• _Task goal_: Continue the review of the Sons of Anarchy: Season 3 DVD below, starting after its final sentence.

DVD Review: Sons of Anarchy: Season 3 on Fox Home Entertainment

Sons of Anarchy’s third season puts one of FX’s most unsung dramas back on track.

Sons of Anarchy: Season 3It’s taken a while for Sons of Anarchy creator and overseer Kurt Sutter to get the show back on track. Its third season starts with the shocking and ultimately contrived death of a regular cast member; for Sutter, character motivation is secondary in importance to getting a rise out of his audience. Though he’s done an otherwise commendable job of turning his biker-gang protags into flesh-and-blood characters, he often runs Sons of Anarchy the way a carnival barker might. Sutter’s motorcycle-riding barbarian thugs are pretty much what they look like, though they are noticeably more calculating and/or considerate than they initially seem. These bikers do in fact puff out their chests while considering how to chauvinistically protect their women and/or families. The Sons of Anarchy are sideshow attractions that only look human after you’ve spent enough time watching them vigorously screw both their allies and their girlfriends.

Season three operates with that staid understanding of the Sons while finally realigning the show’s focus back to season one’s central question: Is this the life that lead protagonist Jackson “Jax” Teller (Charlie Hunnam) wants? Jax spends all of season one poring over his dead father’s journal entries, considering whether the Sons of Anarchy are now what his father originally wanted them to be and finds that they aren’t. The first season ended with the understanding that Jax was getting ready to wrest control of the gang away from his stepfather, Clay Morrow (Ron Perlman), a close friend of Jax’s now-dead father and the man currently boffing Jax’s mom, Gemma (Katey Sagal). Jax’s need to question Clay’s authority was forgotten in season two and has only been remembered in season three.

• _Entries shown_:
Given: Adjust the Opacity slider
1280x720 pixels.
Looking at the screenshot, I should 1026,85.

...

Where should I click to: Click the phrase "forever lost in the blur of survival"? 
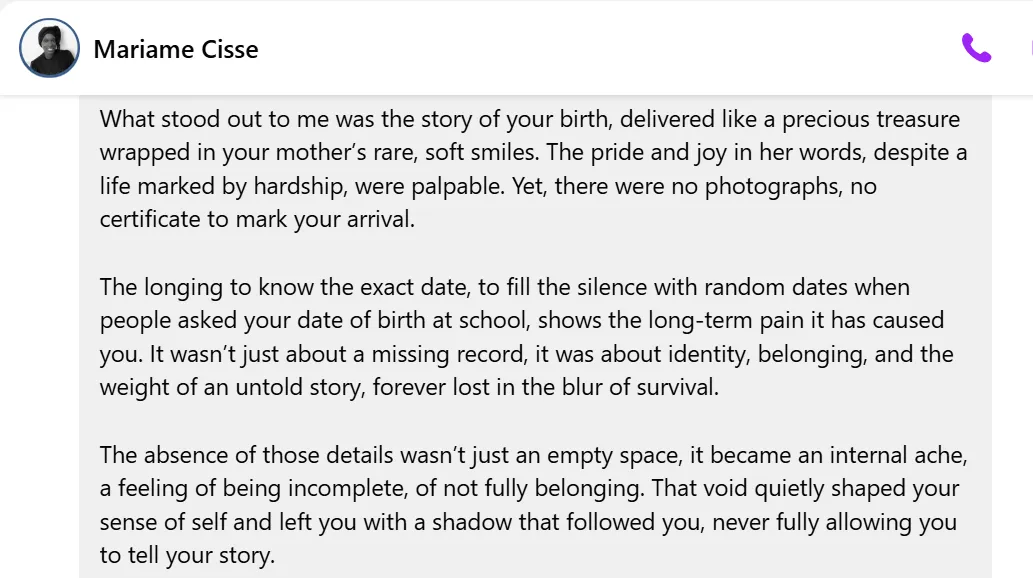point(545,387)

• _Answer to the exercise_:
Hunnam’s ripped pretty-boy biker only reclaims his role as the thinking man’s Neanderthal on the show after his baby boy Abel is kidnapped. Since family means a lot to the Sons, it makes sense that this abduction makes Jax go from a nigh-catatonic state to a towering rage in a matter of moments during season three’s premiere. According to other concerned members of the club, Jax needs to do something to get his mind right again. Pummeling members of the Mayans, a sometimes-rival and sometimes-friendly biker gang, is apparently that something. The dark place that Jax goes to at the beginning of season three is maddeningly treated like a therapeutic necessary evil. He cheats on Tara (Maggie Siff), but that’s okay because both Tara and the Sons innately understand that Jax is just mindlessly lashing out at the people he loves. There are no repercussions for his whiplash-inducing infidelity because Jax is just an alpha male doing what an alpha male does best: thinking with his dick.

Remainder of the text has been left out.